━━━━━ GIVEN RECORDS ━━━━━
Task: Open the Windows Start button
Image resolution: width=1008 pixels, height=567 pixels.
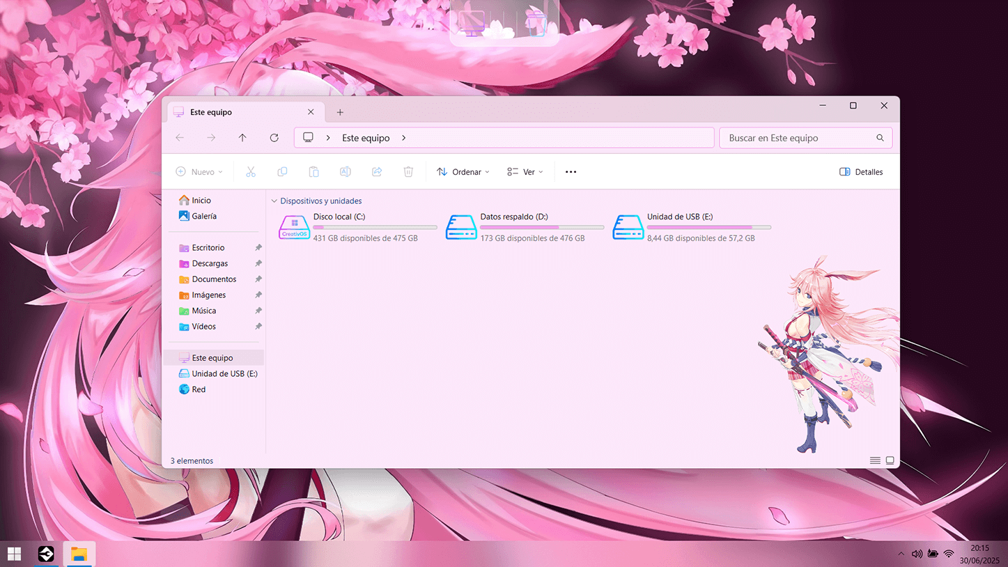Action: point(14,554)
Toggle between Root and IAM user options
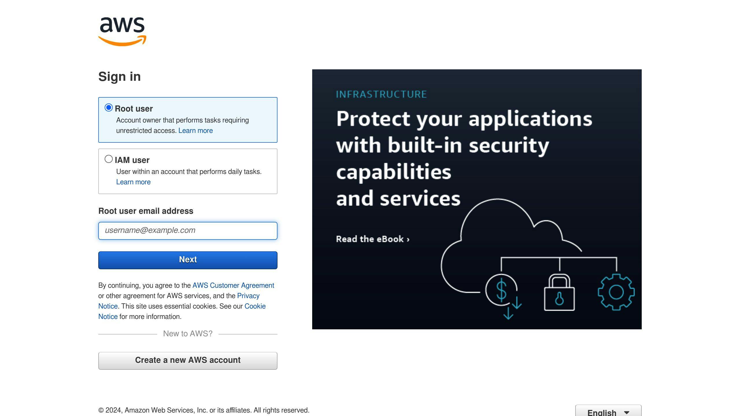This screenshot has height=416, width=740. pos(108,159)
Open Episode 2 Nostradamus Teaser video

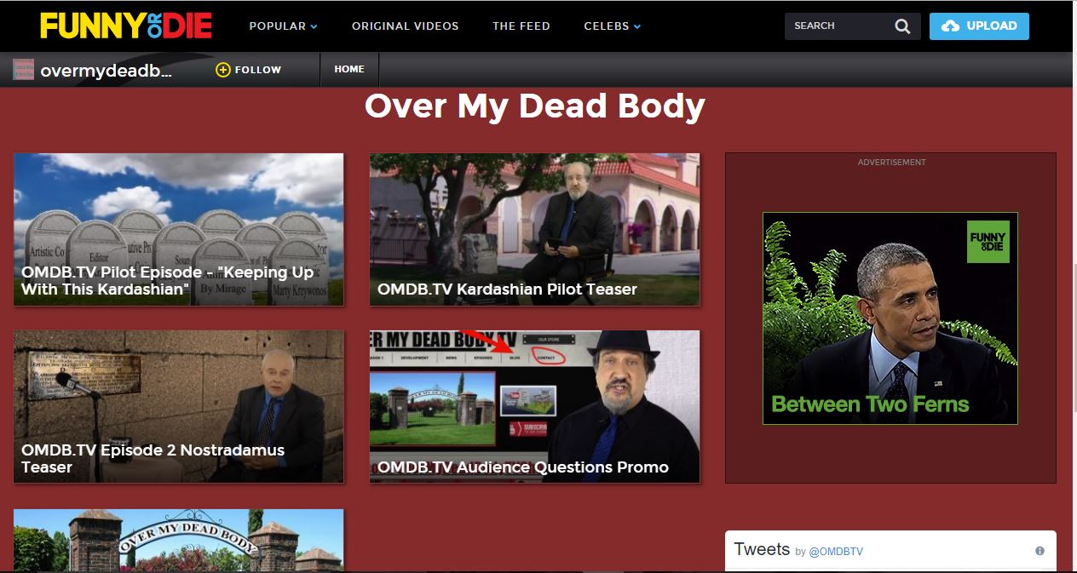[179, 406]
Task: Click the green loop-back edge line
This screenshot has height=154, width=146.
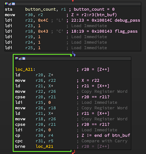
━━━━━
━━━━━ GIVEN RECORDS ━━━━━
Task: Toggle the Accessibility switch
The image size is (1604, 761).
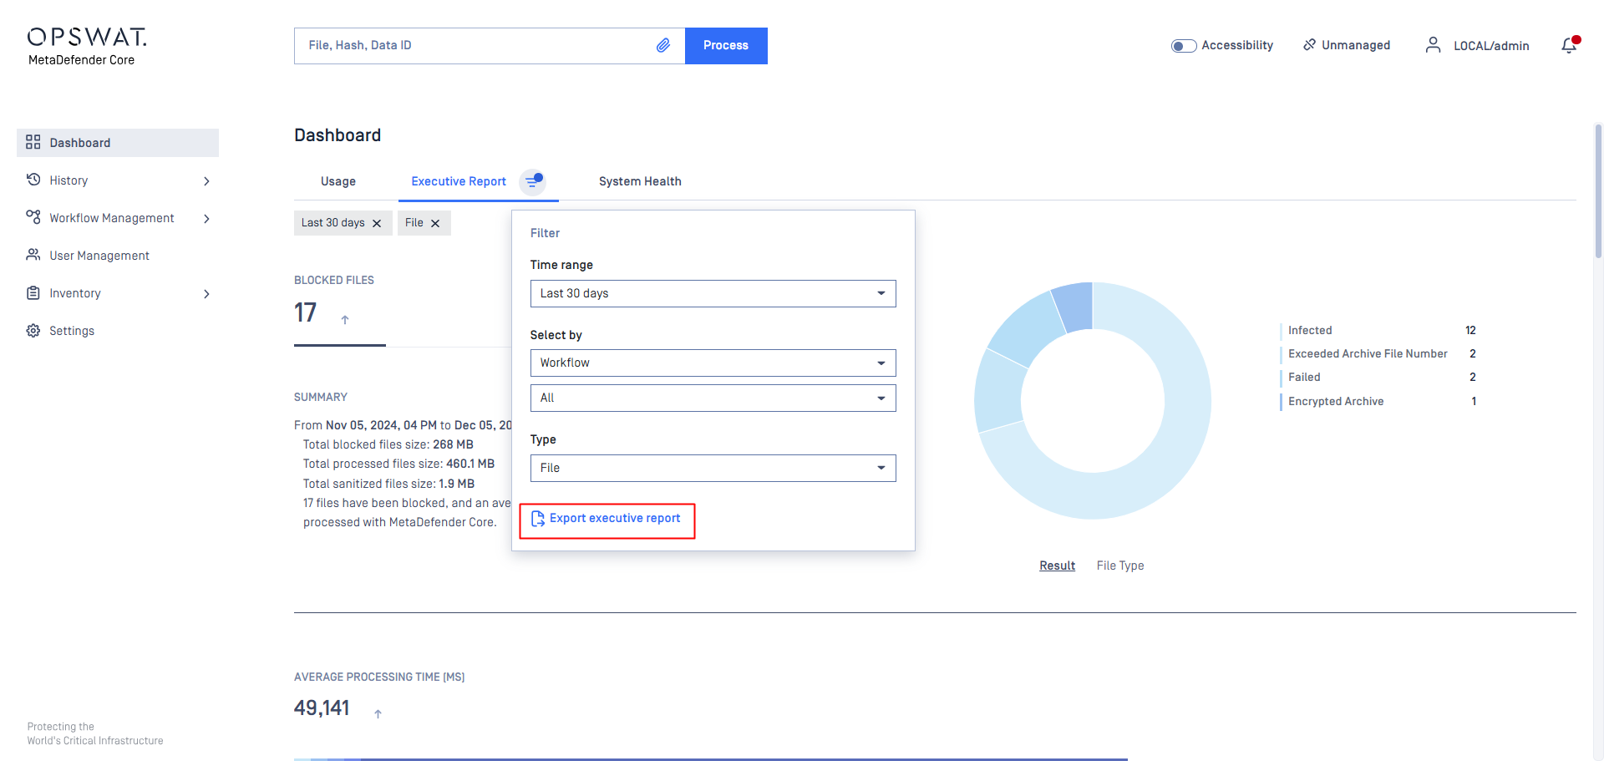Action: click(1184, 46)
━━━━━
*TASK STATEMENT:* Could you turn the lines in the records above into a numbered list, starting at the line that contains "Task: Click the green loop-back edge line" and stopping after the line that contains "This screenshot has height=154, width=146.", with both of those lines included and any blank lines dropped?

*RESPONSE FOR THIS EXERCISE:*
1. Task: Click the green loop-back edge line
2. This screenshot has height=154, width=146.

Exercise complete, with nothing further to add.